What to produce:
Please reproduce the records below with "pushpin" swapped out for "thumbtack" and everything else left the same.

Given entries:
** BEGIN **

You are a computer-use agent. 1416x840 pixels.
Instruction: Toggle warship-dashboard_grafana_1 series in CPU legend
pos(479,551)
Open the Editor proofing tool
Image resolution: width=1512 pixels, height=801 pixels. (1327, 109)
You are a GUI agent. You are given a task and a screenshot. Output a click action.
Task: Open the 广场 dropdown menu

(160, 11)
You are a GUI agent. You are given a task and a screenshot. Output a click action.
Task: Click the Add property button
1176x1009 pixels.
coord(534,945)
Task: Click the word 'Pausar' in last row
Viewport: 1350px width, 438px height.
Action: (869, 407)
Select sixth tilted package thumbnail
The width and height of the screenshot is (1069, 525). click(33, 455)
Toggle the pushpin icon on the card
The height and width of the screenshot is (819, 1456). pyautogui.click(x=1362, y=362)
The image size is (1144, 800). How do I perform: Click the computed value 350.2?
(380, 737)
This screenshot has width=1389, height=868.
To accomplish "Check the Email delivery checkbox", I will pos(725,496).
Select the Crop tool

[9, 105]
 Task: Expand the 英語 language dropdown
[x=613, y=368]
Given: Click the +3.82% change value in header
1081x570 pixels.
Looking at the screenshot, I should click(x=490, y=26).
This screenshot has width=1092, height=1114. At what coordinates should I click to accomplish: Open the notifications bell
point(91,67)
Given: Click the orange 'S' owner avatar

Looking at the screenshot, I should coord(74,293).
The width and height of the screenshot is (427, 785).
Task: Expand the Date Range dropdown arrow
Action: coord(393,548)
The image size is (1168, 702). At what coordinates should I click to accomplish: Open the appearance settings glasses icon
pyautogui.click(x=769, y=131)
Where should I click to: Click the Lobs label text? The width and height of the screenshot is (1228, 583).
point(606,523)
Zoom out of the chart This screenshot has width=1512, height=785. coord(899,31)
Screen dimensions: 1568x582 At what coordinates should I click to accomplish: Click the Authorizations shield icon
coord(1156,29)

** END **

Correct response:
You are a computer-use agent. 1416x840 pixels.
Instruction: Toggle warship-dashboard_grafana_1 series in CPU legend
pos(479,551)
Open the Editor proofing tool
Image resolution: width=1512 pixels, height=801 pixels. (1327, 109)
You are a GUI agent. You are given a task and a screenshot. Output a click action.
Task: Open the 广场 dropdown menu

(160, 11)
You are a GUI agent. You are given a task and a screenshot. Output a click action.
Task: Click the Add property button
1176x1009 pixels.
coord(534,945)
Task: Click the word 'Pausar' in last row
Viewport: 1350px width, 438px height.
Action: (869, 407)
Select sixth tilted package thumbnail
The width and height of the screenshot is (1069, 525). click(33, 455)
Toggle the thumbtack icon on the card
The height and width of the screenshot is (819, 1456). pyautogui.click(x=1362, y=362)
The image size is (1144, 800). How do I perform: Click the computed value 350.2?
(380, 737)
This screenshot has width=1389, height=868.
To accomplish "Check the Email delivery checkbox", I will pos(725,496).
Select the Crop tool

[9, 105]
 Task: Expand the 英語 language dropdown
[x=613, y=368]
Given: Click the +3.82% change value in header
1081x570 pixels.
Looking at the screenshot, I should click(x=490, y=26).
This screenshot has width=1092, height=1114. At what coordinates should I click to accomplish: Open the notifications bell
point(91,67)
Given: Click the orange 'S' owner avatar

Looking at the screenshot, I should coord(74,293).
The width and height of the screenshot is (427, 785).
Task: Expand the Date Range dropdown arrow
Action: coord(393,548)
The image size is (1168, 702). At what coordinates should I click to accomplish: Open the appearance settings glasses icon
pyautogui.click(x=769, y=131)
Where should I click to: Click the Lobs label text? The width and height of the screenshot is (1228, 583).
point(606,523)
Zoom out of the chart This screenshot has width=1512, height=785. coord(899,31)
Screen dimensions: 1568x582 At what coordinates should I click to accomplish: Click the Authorizations shield icon
coord(1156,29)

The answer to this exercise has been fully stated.